◆ Stored data:
┄┄┄┄┄┄

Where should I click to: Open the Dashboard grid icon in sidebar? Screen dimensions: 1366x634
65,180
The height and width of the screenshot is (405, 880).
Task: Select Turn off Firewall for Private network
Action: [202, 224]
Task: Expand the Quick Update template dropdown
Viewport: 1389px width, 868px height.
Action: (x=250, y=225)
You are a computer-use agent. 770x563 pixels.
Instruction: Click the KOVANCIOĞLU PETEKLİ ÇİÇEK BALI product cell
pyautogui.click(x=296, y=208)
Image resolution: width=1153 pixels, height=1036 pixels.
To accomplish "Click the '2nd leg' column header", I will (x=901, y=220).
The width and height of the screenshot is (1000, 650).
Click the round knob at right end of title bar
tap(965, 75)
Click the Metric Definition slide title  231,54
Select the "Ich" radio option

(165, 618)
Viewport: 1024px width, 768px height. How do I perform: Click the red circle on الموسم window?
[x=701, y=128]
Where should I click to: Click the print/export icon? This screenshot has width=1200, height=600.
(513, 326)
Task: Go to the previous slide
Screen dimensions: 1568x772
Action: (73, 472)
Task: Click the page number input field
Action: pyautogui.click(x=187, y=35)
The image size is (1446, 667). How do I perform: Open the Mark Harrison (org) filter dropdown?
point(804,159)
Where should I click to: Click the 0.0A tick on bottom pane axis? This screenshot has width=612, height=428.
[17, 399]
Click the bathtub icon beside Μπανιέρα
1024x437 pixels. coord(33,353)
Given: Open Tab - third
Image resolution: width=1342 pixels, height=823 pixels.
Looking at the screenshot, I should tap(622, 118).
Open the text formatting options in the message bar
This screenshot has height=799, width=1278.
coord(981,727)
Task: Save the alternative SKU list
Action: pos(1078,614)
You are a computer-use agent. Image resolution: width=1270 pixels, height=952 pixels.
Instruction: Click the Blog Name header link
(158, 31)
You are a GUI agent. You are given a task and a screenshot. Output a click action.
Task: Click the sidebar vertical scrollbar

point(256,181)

┄┄┄┄┄┄

◆ ACTIVITY: After locating the line containing "Open the text", write out that line and all remaining lines of the records exactly, with nothing added.

◆ TASK OUTPUT:
Open the text formatting options in the message bar
This screenshot has height=799, width=1278.
coord(981,727)
Task: Save the alternative SKU list
Action: pos(1078,614)
You are a computer-use agent. Image resolution: width=1270 pixels, height=952 pixels.
Instruction: Click the Blog Name header link
(158, 31)
You are a GUI agent. You are given a task and a screenshot. Output a click action.
Task: Click the sidebar vertical scrollbar

point(256,181)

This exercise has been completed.